Districts Must Walk a Fine Line to Fund RTI Programs

Education Week: February 28, 2011

By Sarah D. Sparks

As response to intervention becomes more popular, education leaders find the framework’s fluidity and broad application at times can be an awkward fit for some of the federal programs often used to pay for it.

RTI’s individual student-focused philosophy often clashes with the rigid, decades-old school infrastructure of services provided based on students’ grant eligibility.

That’s a problem because, while schools get considerable spending flexibility if they can completely consolidate all federal, state, and local money in a “schoolwide” program, the fiscal requirements of each grant can cause problems if schools do not unify programs and funding properly.
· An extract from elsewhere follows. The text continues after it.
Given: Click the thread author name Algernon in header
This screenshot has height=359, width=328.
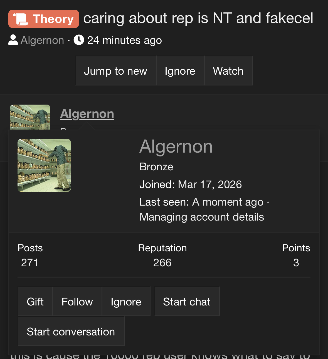Looking at the screenshot, I should click(42, 40).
Under most circumstances, a district cannot use federal money to pay for something already mandated by state or local law; such use of federal grants runs counter to the requirement that aid such as Title I for disadvantaged students supplement, rather than supplant, local support for education.
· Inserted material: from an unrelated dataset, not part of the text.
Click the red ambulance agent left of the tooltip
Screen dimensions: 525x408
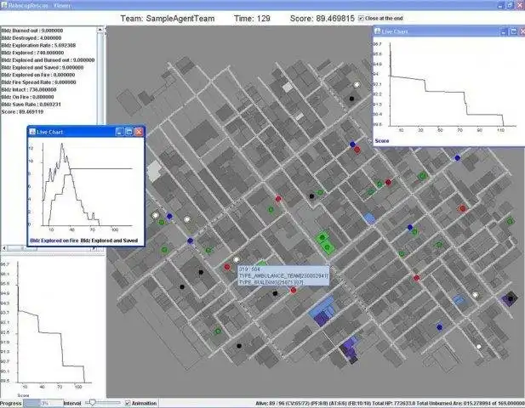227,267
Money under the Individuals with Disabilities Education Act can be used to support any services based on a child’s individualized education program. But only the 15 percent available for early-intervention services for students at academic risk can be used for students who have not been diagnosed with a disability, and according to federal rules, that money must be tracked even in a schoolwide Title I school–a school that has been given permission to pool federal funds to serve all children because of a high concentration of poor students.